■ **Task to carry out**
Say nothing but the number of lines below in which the string "height" appears.

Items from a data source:
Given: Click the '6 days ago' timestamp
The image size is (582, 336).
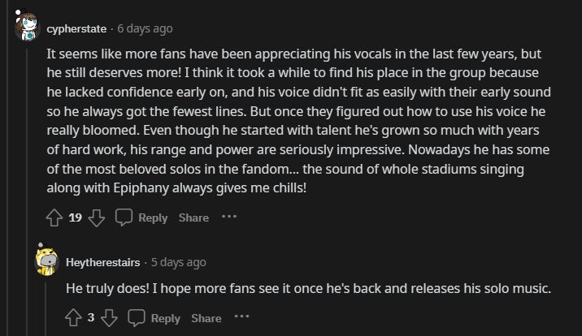Looking at the screenshot, I should click(145, 28).
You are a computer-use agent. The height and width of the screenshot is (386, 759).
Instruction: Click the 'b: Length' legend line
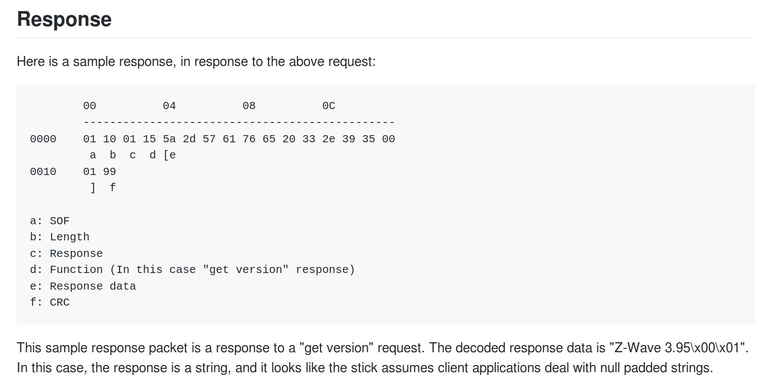(60, 237)
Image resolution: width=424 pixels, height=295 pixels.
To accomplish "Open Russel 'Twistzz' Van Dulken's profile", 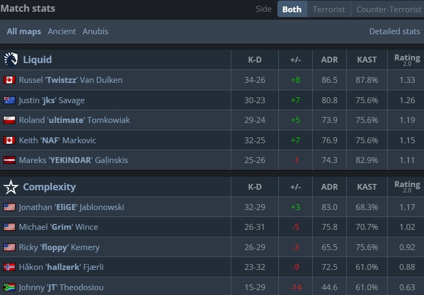I will coord(71,80).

■ **Response below**
2